Aggiunge il vulcanologo e docente dell’Ateneo catanese, Carmelo Ferlito, intervenuto alla giornata di formazione sul “rischio vulcanico”: «L’Etna è uno dei vulcani costantemente monitorati, anche se non esiste una prevedibilità assoluta degli eventi. Il rischio è insito in qualsiasi attività umana e alpinistica.
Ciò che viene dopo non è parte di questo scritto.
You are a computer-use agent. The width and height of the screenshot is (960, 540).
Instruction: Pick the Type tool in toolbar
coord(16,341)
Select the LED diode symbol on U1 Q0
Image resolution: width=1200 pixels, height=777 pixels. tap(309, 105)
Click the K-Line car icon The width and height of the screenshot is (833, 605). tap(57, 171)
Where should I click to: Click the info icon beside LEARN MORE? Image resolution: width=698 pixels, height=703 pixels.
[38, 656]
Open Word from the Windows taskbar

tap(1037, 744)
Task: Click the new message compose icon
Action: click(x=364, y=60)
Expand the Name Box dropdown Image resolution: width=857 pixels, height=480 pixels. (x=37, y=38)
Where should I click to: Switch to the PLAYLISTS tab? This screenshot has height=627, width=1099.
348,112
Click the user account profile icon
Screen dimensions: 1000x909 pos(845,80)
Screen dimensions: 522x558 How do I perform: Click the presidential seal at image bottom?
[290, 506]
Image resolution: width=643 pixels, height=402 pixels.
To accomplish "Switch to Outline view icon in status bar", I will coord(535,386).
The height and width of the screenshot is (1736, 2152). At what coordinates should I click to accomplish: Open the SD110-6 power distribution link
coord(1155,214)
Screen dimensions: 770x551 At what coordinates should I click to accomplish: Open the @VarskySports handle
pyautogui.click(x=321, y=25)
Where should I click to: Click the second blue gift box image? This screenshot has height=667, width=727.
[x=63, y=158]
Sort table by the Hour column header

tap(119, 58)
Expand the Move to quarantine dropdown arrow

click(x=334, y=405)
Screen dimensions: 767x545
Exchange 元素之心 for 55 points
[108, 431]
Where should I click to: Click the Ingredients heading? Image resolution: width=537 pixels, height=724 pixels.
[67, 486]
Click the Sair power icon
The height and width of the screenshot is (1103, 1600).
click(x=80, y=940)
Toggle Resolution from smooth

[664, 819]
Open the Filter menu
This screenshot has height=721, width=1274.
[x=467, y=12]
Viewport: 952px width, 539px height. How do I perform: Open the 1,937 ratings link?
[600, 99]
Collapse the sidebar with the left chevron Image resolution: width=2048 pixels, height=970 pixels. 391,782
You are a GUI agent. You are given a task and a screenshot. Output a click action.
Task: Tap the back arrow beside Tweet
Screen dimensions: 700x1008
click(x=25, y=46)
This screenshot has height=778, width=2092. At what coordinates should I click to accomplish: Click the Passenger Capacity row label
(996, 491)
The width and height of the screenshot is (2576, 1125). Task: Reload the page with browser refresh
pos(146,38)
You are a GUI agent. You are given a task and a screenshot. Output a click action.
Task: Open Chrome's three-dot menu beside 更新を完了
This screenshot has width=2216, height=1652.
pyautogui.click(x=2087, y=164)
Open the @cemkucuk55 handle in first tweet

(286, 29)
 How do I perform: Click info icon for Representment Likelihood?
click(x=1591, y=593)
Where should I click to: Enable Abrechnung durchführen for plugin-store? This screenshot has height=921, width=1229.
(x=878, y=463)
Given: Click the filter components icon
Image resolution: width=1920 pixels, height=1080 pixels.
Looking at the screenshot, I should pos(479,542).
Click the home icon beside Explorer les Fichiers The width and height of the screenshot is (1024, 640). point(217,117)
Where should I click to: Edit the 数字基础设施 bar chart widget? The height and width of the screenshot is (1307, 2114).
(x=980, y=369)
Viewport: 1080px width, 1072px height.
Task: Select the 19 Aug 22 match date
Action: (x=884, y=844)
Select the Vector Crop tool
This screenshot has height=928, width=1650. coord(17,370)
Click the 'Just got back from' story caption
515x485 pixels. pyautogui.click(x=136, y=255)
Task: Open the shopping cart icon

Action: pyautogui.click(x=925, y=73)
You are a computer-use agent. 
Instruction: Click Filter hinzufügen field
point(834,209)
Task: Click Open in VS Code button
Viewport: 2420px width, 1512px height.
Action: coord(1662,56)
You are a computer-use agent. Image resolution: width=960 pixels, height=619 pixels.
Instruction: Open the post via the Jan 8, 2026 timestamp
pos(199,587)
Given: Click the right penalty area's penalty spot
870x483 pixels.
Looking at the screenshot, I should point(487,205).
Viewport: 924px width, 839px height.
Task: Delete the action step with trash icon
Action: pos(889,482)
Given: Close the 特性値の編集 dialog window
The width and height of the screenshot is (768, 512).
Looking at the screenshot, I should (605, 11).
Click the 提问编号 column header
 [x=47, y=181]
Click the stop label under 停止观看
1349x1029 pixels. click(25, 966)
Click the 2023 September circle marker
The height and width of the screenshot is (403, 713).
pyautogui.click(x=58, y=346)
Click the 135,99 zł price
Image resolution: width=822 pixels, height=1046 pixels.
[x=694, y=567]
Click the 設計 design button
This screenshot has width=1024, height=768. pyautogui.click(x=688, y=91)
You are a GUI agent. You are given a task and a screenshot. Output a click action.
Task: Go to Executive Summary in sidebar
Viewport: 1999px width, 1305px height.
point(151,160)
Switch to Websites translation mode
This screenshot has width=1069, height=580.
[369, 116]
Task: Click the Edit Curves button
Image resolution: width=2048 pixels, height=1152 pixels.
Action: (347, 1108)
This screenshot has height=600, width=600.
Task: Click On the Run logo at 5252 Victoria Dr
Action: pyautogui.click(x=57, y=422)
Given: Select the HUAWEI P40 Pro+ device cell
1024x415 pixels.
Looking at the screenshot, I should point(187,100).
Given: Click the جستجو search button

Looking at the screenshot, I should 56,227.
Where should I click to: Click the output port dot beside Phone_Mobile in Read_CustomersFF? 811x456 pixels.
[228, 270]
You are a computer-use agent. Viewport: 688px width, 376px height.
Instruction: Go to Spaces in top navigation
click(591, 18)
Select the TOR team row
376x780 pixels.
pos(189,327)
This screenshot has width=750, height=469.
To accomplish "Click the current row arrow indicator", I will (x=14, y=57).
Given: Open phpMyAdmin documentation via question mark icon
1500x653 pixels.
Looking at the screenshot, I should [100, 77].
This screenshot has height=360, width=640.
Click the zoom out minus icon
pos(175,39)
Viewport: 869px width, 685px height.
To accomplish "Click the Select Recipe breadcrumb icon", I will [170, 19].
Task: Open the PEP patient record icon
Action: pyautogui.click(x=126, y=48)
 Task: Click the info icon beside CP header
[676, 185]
Personalmente provengo da una generazione che si è formata “sul campo” e impedire l’accesso alla vetta, in particolar modo ai giovani, significa togliere loro la possibilità di crescere».
Il seminario del Cai ha affrontato anche altri argomenti: gli aspetti penali, civili e assicurativi legati dell’accompagnamento in montagna sia a titolo professionale sia in forma amicale; le problematiche relative al rischio di gestione, alla luce della condanna dei dirigenti della Riserva delle Maccalube di Aragona, dopo la morte di due bambini a causa di un evento parossistico; l’accompagnamento in montagna o in altri contesti di minori e disabili; le “buone pratiche trasversali” per la diversa tipologia di persone accompagnate (minori, iscritti Cai, studenti, scout, gruppi parrocchiali, e diversamente abili, sia fisici che psichici), e alle attività di arrampicata in contesti diversi: falesia, palestra sezionale, struttura mobile.
Infine, Torti ha annunciato il rilancio del “Sentiero Italia” – che tornerà a chiamarsi con il suo nome originario per espressa volontà dei fondatori –, per il quale il presidente Cai ha firmato una convenzione con la Regione Siciliana. Con i suoi settemila chilometri sarà il sentiero più lungo del mondo e consentirà di scoprire il Belpaese dalle Alpi alla Sicilia.